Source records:
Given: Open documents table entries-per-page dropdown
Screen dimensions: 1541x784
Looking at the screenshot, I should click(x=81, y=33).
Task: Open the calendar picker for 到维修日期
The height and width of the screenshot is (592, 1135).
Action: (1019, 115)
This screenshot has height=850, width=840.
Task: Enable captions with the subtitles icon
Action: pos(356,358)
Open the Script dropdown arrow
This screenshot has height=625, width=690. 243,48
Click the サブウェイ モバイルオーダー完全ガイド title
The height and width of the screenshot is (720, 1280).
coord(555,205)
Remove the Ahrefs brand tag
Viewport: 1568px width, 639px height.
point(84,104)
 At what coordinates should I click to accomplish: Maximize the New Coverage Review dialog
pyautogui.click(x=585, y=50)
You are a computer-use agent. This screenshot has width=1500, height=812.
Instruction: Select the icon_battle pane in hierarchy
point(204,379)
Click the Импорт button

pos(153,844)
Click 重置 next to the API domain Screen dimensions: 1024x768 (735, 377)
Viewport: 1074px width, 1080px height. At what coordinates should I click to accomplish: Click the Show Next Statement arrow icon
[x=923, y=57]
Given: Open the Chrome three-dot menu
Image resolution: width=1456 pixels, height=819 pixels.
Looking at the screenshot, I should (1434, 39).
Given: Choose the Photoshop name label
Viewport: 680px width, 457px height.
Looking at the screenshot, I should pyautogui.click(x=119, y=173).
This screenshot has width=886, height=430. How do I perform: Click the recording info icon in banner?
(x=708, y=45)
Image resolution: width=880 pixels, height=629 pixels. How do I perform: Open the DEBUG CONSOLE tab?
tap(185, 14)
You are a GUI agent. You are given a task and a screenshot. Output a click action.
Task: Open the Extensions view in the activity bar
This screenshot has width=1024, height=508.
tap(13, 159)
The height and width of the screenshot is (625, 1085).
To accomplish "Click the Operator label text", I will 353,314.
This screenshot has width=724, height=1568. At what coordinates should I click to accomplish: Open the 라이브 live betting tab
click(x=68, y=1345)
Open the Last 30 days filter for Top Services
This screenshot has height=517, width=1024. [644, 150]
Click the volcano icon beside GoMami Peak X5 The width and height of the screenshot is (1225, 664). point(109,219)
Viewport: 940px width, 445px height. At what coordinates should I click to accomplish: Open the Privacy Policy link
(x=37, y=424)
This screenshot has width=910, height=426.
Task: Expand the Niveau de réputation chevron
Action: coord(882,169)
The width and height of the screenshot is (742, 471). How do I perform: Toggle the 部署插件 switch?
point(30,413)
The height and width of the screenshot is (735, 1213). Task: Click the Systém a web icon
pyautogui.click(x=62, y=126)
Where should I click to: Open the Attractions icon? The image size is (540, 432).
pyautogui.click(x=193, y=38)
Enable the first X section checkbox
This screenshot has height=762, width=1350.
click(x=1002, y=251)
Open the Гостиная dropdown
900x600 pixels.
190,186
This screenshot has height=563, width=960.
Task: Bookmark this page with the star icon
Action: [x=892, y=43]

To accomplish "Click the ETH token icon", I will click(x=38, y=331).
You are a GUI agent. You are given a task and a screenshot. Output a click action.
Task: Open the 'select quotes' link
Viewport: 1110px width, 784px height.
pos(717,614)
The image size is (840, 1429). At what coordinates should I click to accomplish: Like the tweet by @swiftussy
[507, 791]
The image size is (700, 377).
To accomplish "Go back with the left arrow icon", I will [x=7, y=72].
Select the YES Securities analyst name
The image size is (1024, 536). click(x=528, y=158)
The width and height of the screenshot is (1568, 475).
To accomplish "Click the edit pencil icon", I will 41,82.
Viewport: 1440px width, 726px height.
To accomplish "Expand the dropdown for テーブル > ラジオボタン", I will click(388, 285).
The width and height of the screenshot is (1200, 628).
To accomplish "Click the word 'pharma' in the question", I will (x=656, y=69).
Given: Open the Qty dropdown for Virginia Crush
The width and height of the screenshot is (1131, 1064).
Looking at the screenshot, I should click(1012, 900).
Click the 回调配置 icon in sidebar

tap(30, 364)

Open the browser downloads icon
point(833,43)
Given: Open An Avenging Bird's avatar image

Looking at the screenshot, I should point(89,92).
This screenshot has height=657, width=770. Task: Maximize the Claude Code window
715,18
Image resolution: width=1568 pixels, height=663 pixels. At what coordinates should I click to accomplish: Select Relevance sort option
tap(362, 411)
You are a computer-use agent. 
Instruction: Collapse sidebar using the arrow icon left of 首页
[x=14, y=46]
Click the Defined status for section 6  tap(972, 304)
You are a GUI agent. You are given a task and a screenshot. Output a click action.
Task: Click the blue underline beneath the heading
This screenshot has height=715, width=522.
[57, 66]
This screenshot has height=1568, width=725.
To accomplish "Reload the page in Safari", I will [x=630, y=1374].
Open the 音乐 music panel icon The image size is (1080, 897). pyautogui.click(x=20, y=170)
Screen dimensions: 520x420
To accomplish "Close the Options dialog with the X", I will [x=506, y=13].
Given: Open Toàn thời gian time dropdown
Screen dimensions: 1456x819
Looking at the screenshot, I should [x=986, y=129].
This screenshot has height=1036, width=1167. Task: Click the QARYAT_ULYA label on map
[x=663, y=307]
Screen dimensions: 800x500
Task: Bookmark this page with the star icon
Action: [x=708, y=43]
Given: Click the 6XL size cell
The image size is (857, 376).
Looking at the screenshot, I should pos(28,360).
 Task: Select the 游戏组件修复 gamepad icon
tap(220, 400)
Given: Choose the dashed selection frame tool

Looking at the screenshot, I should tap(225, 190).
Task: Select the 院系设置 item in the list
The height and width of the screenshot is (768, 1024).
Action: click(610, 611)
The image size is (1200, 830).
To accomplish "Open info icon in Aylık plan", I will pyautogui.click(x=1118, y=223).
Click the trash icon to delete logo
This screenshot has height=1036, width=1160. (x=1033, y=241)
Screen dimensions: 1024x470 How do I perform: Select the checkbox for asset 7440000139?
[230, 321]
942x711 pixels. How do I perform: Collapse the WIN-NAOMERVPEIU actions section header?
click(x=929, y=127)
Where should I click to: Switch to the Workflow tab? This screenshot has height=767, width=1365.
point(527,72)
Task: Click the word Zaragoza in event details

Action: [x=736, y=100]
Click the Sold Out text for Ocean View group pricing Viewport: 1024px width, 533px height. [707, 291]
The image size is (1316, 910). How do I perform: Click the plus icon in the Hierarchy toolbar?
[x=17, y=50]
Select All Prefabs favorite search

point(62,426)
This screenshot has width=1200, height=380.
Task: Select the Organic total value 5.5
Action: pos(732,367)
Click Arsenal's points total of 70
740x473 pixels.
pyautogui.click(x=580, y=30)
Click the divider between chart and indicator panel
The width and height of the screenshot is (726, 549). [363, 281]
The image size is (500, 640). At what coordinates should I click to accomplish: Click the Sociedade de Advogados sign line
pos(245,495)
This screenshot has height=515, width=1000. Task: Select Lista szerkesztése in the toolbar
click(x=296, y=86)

* **PROMPT**
Write out each entry again, leaving every word as it is.

* **YOUR SOLUTION**
Given: Open documents table entries-per-page dropdown
Screen dimensions: 1541x784
Looking at the screenshot, I should click(x=81, y=33).
Task: Open the calendar picker for 到维修日期
The height and width of the screenshot is (592, 1135).
Action: (1019, 115)
This screenshot has height=850, width=840.
Task: Enable captions with the subtitles icon
Action: pos(356,358)
Open the Script dropdown arrow
This screenshot has height=625, width=690. 243,48
Click the サブウェイ モバイルオーダー完全ガイド title
The height and width of the screenshot is (720, 1280).
coord(555,205)
Remove the Ahrefs brand tag
Viewport: 1568px width, 639px height.
point(84,104)
 At what coordinates should I click to accomplish: Maximize the New Coverage Review dialog
pyautogui.click(x=585, y=50)
You are a computer-use agent. This screenshot has width=1500, height=812.
Instruction: Select the icon_battle pane in hierarchy
point(204,379)
Click the Импорт button

pos(153,844)
Click 重置 next to the API domain Screen dimensions: 1024x768 (735, 377)
Viewport: 1074px width, 1080px height. At what coordinates should I click to accomplish: Click the Show Next Statement arrow icon
[x=923, y=57]
Given: Open the Chrome three-dot menu
Image resolution: width=1456 pixels, height=819 pixels.
Looking at the screenshot, I should (1434, 39).
Given: Choose the Photoshop name label
Viewport: 680px width, 457px height.
Looking at the screenshot, I should pyautogui.click(x=119, y=173).
This screenshot has width=886, height=430. How do I perform: Click the recording info icon in banner?
(x=708, y=45)
Image resolution: width=880 pixels, height=629 pixels. How do I perform: Open the DEBUG CONSOLE tab?
tap(185, 14)
You are a GUI agent. You are given a task and a screenshot. Output a click action.
Task: Open the Extensions view in the activity bar
This screenshot has width=1024, height=508.
tap(13, 159)
The height and width of the screenshot is (625, 1085).
To accomplish "Click the Operator label text", I will 353,314.
This screenshot has width=724, height=1568. At what coordinates should I click to accomplish: Open the 라이브 live betting tab
click(x=68, y=1345)
Open the Last 30 days filter for Top Services
This screenshot has height=517, width=1024. [644, 150]
Click the volcano icon beside GoMami Peak X5 The width and height of the screenshot is (1225, 664). point(109,219)
Viewport: 940px width, 445px height. At what coordinates should I click to accomplish: Open the Privacy Policy link
(x=37, y=424)
This screenshot has width=910, height=426.
Task: Expand the Niveau de réputation chevron
Action: coord(882,169)
The width and height of the screenshot is (742, 471). How do I perform: Toggle the 部署插件 switch?
point(30,413)
The height and width of the screenshot is (735, 1213). Task: Click the Systém a web icon
pyautogui.click(x=62, y=126)
Where should I click to: Open the Attractions icon? The image size is (540, 432).
pyautogui.click(x=193, y=38)
Enable the first X section checkbox
This screenshot has height=762, width=1350.
click(x=1002, y=251)
Open the Гостиная dropdown
900x600 pixels.
190,186
This screenshot has height=563, width=960.
Task: Bookmark this page with the star icon
Action: [x=892, y=43]

To accomplish "Click the ETH token icon", I will click(x=38, y=331).
You are a GUI agent. You are given a task and a screenshot. Output a click action.
Task: Open the 'select quotes' link
Viewport: 1110px width, 784px height.
pos(717,614)
The image size is (840, 1429). At what coordinates should I click to accomplish: Like the tweet by @swiftussy
[507, 791]
The image size is (700, 377).
To accomplish "Go back with the left arrow icon", I will [x=7, y=72].
Select the YES Securities analyst name
The image size is (1024, 536). click(x=528, y=158)
The width and height of the screenshot is (1568, 475).
To accomplish "Click the edit pencil icon", I will 41,82.
Viewport: 1440px width, 726px height.
To accomplish "Expand the dropdown for テーブル > ラジオボタン", I will click(388, 285).
The width and height of the screenshot is (1200, 628).
To accomplish "Click the word 'pharma' in the question", I will (x=656, y=69).
Given: Open the Qty dropdown for Virginia Crush
The width and height of the screenshot is (1131, 1064).
Looking at the screenshot, I should click(1012, 900).
Click the 回调配置 icon in sidebar

tap(30, 364)

Open the browser downloads icon
point(833,43)
Given: Open An Avenging Bird's avatar image

Looking at the screenshot, I should point(89,92).
This screenshot has height=657, width=770. Task: Maximize the Claude Code window
715,18
Image resolution: width=1568 pixels, height=663 pixels. At what coordinates should I click to accomplish: Select Relevance sort option
tap(362, 411)
You are a computer-use agent. 
Instruction: Collapse sidebar using the arrow icon left of 首页
[x=14, y=46]
Click the Defined status for section 6  tap(972, 304)
You are a GUI agent. You are given a task and a screenshot. Output a click action.
Task: Click the blue underline beneath the heading
This screenshot has height=715, width=522.
[57, 66]
This screenshot has height=1568, width=725.
To accomplish "Reload the page in Safari", I will [x=630, y=1374].
Open the 音乐 music panel icon The image size is (1080, 897). pyautogui.click(x=20, y=170)
Screen dimensions: 520x420
To accomplish "Close the Options dialog with the X", I will [x=506, y=13].
Given: Open Toàn thời gian time dropdown
Screen dimensions: 1456x819
Looking at the screenshot, I should [x=986, y=129].
This screenshot has height=1036, width=1167. Task: Click the QARYAT_ULYA label on map
[x=663, y=307]
Screen dimensions: 800x500
Task: Bookmark this page with the star icon
Action: [x=708, y=43]
Given: Click the 6XL size cell
The image size is (857, 376).
Looking at the screenshot, I should pos(28,360).
 Task: Select the 游戏组件修复 gamepad icon
tap(220, 400)
Given: Choose the dashed selection frame tool

Looking at the screenshot, I should tap(225, 190).
Task: Select the 院系设置 item in the list
The height and width of the screenshot is (768, 1024).
Action: click(610, 611)
The image size is (1200, 830).
To accomplish "Open info icon in Aylık plan", I will pyautogui.click(x=1118, y=223).
Click the trash icon to delete logo
This screenshot has height=1036, width=1160. (x=1033, y=241)
Screen dimensions: 1024x470 How do I perform: Select the checkbox for asset 7440000139?
[230, 321]
942x711 pixels. How do I perform: Collapse the WIN-NAOMERVPEIU actions section header?
click(x=929, y=127)
Where should I click to: Switch to the Workflow tab? This screenshot has height=767, width=1365.
point(527,72)
Task: Click the word Zaragoza in event details

Action: [x=736, y=100]
Click the Sold Out text for Ocean View group pricing Viewport: 1024px width, 533px height. [707, 291]
The image size is (1316, 910). How do I perform: Click the plus icon in the Hierarchy toolbar?
[x=17, y=50]
Select All Prefabs favorite search

point(62,426)
This screenshot has width=1200, height=380.
Task: Select the Organic total value 5.5
Action: pos(732,367)
Click Arsenal's points total of 70
740x473 pixels.
pyautogui.click(x=580, y=30)
Click the divider between chart and indicator panel
The width and height of the screenshot is (726, 549). [363, 281]
The image size is (500, 640). At what coordinates should I click to accomplish: Click the Sociedade de Advogados sign line
pos(245,495)
This screenshot has height=515, width=1000. Task: Select Lista szerkesztése in the toolbar
click(x=296, y=86)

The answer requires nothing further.